The patients received weekly OMS721 treatments for 4 to 8 weeks at the discretion of the investigator.
These patients had a significantly longer median overall survival than historical controls—347 days and 21 days, respectively (P<0.0001).
Omeros also reported that markers of TMA activity significantly improved following OMS721 treatment.

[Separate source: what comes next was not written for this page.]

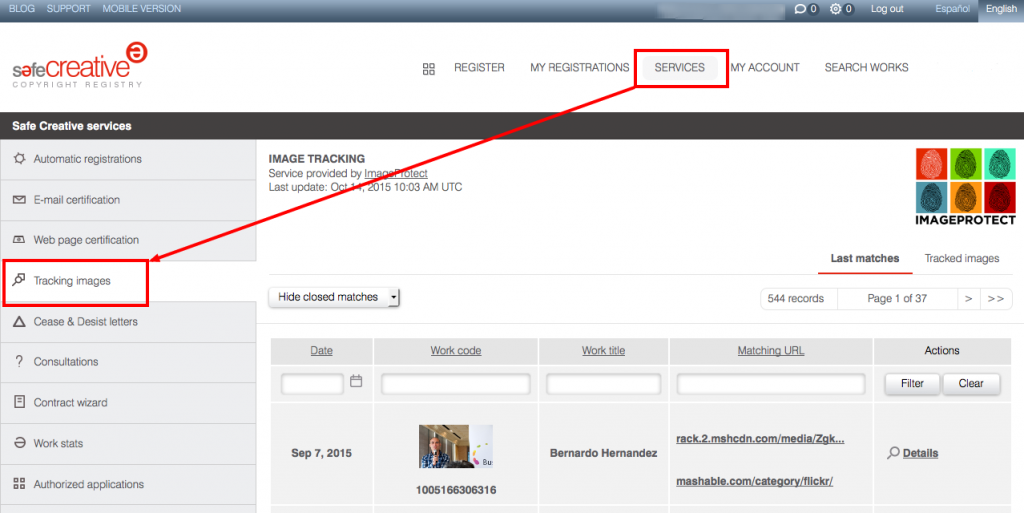Click the E-mail certification envelope icon

point(19,200)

The mean platelet count increased from 18,100 x 106/mL at baseline to 52,300 x 106/mL (P=0.017). The mean LDH decreased from 591 U/L to 250 U/L (P<0.001). And the mean haptoglobin increased from 8 mg/dL to 141 mg/dL (P=0.003).
Mean creatinine remained stable—at approximately 120 μmol/L—but a majority of patients had co-existing conditions for which they were receiving nephrotoxic medications. These conditions included graft-versus-host disease, cytomegalovirus and human herpes virus 6 infections, prior sepsis, diffuse alveolar hemorrhage, and residual underlying malignancies.
The most commonly reported adverse events in this trial were diarrhea and neutropenia.
Four deaths occurred. One of these—due to acute renal and respiratory failure—was considered possibly related to OMS721.
The other deaths were due to progression of acute myeloid leukemia (n=1) and neutropenic sepsis (n=2).
About orphan designation
Orphan designation from the European Commission is available to companies developing products intended to treat a life-threatening or chronically debilitating condition that affects fewer than 5 in 10,000 people in the European Union.
The designation allows for financial and regulatory incentives that include 10 years of marketing exclusivity in the European Union after product approval, protocol assistance from the European Medicines Agency at reduced fees during the product development phase, and access to centralized marketing authorization.